Только не пришлось ребятам увидеть, чем кончится матч. Противники еще не успели расставить фигуры, как вдруг к Лешке протиснулась его сестренка Нюська – худенькая, в выгоревшем платьице, с перепуганным рябеньким лицом.
– Леша, Леша! – едва не плача, зашептала она. – Папа тебя зовет. Два раза меня посылал. Иди. Ждет. Сердитый. С мамой ругается.
Лешка засопел, в одну черту свел брови, повертел зачем-то фигурку коня, потом поставил ее на доску и, боясь встретиться взглядом с ребятами, поднялся с места. А когда поднялся, невольно посмотрел на окно второго этажа. Там, в черном провале распахнутых рам, стоял отец.
– Лешка! – крикнул он, – Домой!
В наступившей тишине был ясно слышен сердитый, хриплый крик.
Лешка уже скрылся в подъезде, а ребята все молча глядели ему вслед. Кто-то вздохнул:
– Сейчас засвистит ремешок.
– Эх, не везет Лехе. У меня не родной отец, и то никогда не бьет.
– Все водка. Известно, шофер!
– При чем тут шофер! – вскипел Василек. – Не знаешь, так молчи! И вовсе не шофером работает сейчас, а на бульдозере…
Из открытого окна Лешкиной квартиры послышался крик, шум – будто стул бросили. «Работаю как вол!..» – донеслось до ребят, и снова что-то грохнуло.
Саша, не мигая, смотрел в темный и, казалось, жуткий, как пропасть, квадрат окна.
И опять – крик, женский плач. И через секунду – хлопок. Второй…
– Началось воспитание! – Володька сплюнул.
И тут ребята увидели, как Саша побежал к подъезду.
Саша и сам не знал, зачем бежит, что будет делать. Но должен что-то сделать. Обязательно!
Взбежав по лестнице на второй этаж, он остановился. Прошла секунда, другая. Сердце его сильно билось. Постучать или нет?

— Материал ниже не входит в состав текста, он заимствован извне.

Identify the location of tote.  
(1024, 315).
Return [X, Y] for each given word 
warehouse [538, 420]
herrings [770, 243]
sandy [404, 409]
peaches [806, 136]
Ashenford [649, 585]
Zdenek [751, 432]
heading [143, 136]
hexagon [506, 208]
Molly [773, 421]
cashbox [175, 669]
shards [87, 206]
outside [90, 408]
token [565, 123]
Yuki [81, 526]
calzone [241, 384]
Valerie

Постучать или… И, может быть, не хватило бы у него решимости, но тут из-за двери вновь послышался крик. Саша постучал. Сначала коротко и робко, потом – громче, настойчивей. Щелкнул замок. Перед Сашей стояла плачущая, испуганная женщина.
– Я… к Леше, – задыхаясь, сказал он и шагнул в комнату. Там, загораживая лицо руками, прижался в углу бледный как полотно Лешка, а перед ним, замахнувшись ремнем, стоял грузный, невысокого роста человек с потным перекошенным лицом. Он обернулся на шум у двери.
– Чего надо? – сердито бросил, глядя на Сашу.
От волнения Саша не мог говорить. Только смотрел черными, широко раскрытыми глазами.
– Чего надо, спрашиваю? – крикнул Василий Степанович. – А ну, проваливай!
– Я не уйду, – очень тихо сказал Саша и добавил: – Зачем вы бьете его? Разве можно…
– Что?! – ошеломленно спросил Лешкин отец. – Да ты кто такой – указывать мне?!
– Я? – смешался Саша. – Никто… Обыкновенный человек. Товарищ Леши…
В дверь снова негромко постучали.
– Кого там еще несет! – проворчал Василий Степанович и, бросив на кушетку ремень, сам пошел открывать.
Это был Василек.
– А тебе чего надо?
– Здравствуйте, – пролепетал Василек и коротко вздохнул, будто всхлипнул. – Василий Степанович, Лешка не виноват. Ведь мы все играли в футбол. Все и будем отвечать. Соберем деньги и купим стекло. И вставим сами. Честное слово. У нас дома и алмаз есть. Я умею резать… – И жалобно закончил: – Простите, пожалуйста, Лешу. Он не виноват.
– Как это не виноват? – проходя в комнату, сказал Василий Степанович. – Стекло-то он разбил.
– У него просто мяч срезался, – стал охотно объяснять Василек. – И у меня бы мог срезаться, и у другого. Конечно. Разве Леша виноват? Иногда бьешь по воротам, а мяч в другую сторону летит. Даже у настоящих футболистов случается. Недавно по телевизору видел: Хусаинов из «Спартака» с двух метров по воротам бил. И не попал. Так то сам Хусаинов! Вот и Леша хотел пробить по воротам, а мяч срезался…
– Ну, ладно, ладно, – перебил Василий Степанович и устало опустился на стул. – Я вам покажу – срезался. Топайте отсюда.
– А Леше можно идти? – заискивающе спросил Василек.
– Пусть идет, – безразличным голосом сказал Василий Степанович.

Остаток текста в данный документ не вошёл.